Guidelines 02/2018 on Derogations of Article 49 GDPR

Paragraph 2.1.2  Consent must be specific for the particular data transfer/set of transfers

One of the requirements of valid consent is that it must be specific. In order to constitute a valid ground for a data transfer pursuant to Article 49(1)(a), hence, consent needs to be specifically given for the particular data transfer or set of transfers.

The element “specific” in the definition of consent intends to ensure a degree of user control and transparency for the data subject. This element is also closely linked with the requirement that consent should be “informed”.

Since consent must be specific, it is sometimes impossible to obtain the data subject’s prior consent for a future transfer at the time of the collection of the data, e.g. if the occurrence and specific circumstances of a transfer are not known at the time consent is requested, the impact on the data subject cannot be assessed. As an example, an EU company collects its customers’ data for a specific purpose (delivery of goods) without considering transferring this data, at that time, to a third party outside the EU. However, some years later, the same company is acquired by a non-EU company which wishes to transfer the personal data of its customers to another company outside the EU. In order for this transfer to be valid on the grounds of the consent derogation, the data subject should give his/her consent for this specific transfer at the time when the transfer is envisaged.
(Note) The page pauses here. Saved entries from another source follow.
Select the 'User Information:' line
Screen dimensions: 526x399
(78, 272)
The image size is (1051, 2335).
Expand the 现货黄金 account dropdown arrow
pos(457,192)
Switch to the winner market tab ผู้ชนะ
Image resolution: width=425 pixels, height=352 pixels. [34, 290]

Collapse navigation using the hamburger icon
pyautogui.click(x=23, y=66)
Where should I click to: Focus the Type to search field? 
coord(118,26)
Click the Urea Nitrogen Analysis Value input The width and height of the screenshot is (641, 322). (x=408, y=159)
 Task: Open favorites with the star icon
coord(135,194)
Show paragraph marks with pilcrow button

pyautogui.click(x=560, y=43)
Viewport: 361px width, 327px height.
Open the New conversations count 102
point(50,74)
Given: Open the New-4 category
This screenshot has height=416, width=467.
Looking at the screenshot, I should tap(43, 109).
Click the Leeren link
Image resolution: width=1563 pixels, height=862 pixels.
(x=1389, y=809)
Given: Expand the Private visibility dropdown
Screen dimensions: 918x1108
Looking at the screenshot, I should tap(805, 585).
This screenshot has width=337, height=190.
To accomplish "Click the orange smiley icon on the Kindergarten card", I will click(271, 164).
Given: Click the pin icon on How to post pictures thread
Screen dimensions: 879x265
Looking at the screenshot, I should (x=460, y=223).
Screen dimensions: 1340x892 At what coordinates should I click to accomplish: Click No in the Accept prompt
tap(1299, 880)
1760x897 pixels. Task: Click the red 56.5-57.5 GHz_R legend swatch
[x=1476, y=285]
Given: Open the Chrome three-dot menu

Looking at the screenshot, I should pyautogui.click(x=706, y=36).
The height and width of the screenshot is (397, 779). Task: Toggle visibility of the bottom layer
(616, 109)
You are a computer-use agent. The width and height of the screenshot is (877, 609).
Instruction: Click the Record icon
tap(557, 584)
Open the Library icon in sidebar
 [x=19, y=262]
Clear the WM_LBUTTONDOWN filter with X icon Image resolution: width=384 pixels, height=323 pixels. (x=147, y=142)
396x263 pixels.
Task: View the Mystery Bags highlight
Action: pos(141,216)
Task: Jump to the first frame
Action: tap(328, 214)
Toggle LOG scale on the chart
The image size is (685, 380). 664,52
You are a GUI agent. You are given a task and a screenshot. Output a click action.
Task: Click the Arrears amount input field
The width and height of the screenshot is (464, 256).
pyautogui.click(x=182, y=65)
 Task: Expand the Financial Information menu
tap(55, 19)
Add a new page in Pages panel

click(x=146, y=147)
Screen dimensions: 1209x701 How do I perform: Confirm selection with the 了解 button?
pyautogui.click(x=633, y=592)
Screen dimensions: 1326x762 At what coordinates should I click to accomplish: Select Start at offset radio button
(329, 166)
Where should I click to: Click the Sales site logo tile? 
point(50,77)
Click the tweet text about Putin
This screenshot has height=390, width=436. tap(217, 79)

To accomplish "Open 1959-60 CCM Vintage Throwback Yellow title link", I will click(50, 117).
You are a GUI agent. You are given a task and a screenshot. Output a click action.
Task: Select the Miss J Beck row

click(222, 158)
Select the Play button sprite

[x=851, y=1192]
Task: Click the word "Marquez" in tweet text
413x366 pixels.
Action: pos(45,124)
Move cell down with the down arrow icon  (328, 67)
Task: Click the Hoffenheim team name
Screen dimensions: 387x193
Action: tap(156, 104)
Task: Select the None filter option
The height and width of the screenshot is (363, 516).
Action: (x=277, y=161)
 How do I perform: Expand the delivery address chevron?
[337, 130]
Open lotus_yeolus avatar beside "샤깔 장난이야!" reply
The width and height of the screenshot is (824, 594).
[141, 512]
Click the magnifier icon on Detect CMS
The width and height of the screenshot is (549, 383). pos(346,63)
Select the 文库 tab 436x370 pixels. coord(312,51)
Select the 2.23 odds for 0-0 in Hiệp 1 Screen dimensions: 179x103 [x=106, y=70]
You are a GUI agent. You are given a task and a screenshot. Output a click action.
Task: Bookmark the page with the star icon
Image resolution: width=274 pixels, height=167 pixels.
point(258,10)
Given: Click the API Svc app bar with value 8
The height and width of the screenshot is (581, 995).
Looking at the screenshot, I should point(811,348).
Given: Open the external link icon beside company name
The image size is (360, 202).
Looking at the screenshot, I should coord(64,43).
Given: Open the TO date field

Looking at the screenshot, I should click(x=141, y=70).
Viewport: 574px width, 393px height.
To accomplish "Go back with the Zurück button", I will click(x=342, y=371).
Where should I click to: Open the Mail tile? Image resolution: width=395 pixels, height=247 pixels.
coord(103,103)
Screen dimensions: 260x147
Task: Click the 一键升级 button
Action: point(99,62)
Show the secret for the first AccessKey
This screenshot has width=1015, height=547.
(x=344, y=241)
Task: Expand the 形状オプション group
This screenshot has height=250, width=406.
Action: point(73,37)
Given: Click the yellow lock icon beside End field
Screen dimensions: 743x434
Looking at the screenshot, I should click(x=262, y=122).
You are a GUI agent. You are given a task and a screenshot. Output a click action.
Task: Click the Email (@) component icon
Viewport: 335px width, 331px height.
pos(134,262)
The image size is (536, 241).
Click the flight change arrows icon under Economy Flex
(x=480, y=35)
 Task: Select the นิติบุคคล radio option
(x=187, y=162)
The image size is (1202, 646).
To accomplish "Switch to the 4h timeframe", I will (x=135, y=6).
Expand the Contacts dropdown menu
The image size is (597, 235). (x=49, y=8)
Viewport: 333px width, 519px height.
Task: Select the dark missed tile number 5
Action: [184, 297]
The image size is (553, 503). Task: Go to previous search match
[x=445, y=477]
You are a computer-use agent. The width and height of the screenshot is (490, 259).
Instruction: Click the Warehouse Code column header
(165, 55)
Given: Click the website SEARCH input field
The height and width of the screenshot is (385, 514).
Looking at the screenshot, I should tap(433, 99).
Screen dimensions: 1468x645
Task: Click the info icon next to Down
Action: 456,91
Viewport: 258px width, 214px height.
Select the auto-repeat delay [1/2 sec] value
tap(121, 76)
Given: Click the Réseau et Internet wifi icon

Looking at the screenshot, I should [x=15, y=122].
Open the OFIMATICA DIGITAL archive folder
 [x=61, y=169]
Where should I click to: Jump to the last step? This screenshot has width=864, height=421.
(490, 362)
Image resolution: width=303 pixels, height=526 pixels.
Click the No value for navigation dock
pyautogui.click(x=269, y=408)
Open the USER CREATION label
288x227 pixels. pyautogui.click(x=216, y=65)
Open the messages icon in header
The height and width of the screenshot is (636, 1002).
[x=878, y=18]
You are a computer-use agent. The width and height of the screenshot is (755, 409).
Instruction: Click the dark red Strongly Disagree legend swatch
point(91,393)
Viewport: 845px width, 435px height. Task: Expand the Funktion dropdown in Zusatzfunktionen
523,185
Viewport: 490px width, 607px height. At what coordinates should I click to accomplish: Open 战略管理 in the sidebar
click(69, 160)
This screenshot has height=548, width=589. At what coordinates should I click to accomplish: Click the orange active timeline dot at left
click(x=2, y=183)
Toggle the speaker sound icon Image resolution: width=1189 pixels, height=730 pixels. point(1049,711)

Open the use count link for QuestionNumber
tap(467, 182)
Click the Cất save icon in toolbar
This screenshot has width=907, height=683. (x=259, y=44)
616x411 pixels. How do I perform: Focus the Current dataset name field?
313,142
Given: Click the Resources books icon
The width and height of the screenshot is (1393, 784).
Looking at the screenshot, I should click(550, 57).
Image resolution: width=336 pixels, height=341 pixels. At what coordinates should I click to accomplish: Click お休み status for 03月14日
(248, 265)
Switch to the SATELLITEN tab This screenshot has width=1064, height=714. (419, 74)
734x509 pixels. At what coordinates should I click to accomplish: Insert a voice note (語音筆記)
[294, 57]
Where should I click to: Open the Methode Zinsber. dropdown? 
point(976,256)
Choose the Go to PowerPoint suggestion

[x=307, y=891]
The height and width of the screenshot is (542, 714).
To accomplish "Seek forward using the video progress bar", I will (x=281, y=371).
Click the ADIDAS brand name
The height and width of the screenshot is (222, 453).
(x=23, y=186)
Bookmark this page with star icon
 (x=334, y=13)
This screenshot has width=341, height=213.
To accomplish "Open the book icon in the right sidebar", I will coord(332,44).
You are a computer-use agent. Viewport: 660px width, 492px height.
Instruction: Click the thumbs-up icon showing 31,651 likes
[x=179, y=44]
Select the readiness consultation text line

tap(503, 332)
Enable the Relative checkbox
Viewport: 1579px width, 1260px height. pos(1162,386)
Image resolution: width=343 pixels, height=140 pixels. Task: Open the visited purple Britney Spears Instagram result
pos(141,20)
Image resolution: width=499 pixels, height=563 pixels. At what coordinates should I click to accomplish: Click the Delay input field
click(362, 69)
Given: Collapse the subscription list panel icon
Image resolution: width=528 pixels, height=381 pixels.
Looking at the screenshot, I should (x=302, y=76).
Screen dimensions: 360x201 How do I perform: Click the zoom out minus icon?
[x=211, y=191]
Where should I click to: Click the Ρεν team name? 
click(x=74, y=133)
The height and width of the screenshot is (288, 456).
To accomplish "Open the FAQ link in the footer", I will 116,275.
Therefore, the consent provided at the time of the collection of the data by the EU company for delivery purposes is not sufficient to justify the use of this derogation for the transfer of the personal data outside the EU which is envisaged later.

Therefore, the data exporter must make sure to obtain specific consent before the transfer is put in place even if this occurs after the collection of the data has been made. This requirement is also related to the necessity for consent to be informed. It is possible to obtain the specific consent of a data subject prior to the transfer and at the time of the collection of the personal data as long as this specific transfer is made known to the data subject and the circumstances of the transfer do not change after the specific consent has been given by the data subject. Therefore the data exporter must make sure that the requirements set out in paragraph 2.1.3 below are also complied with.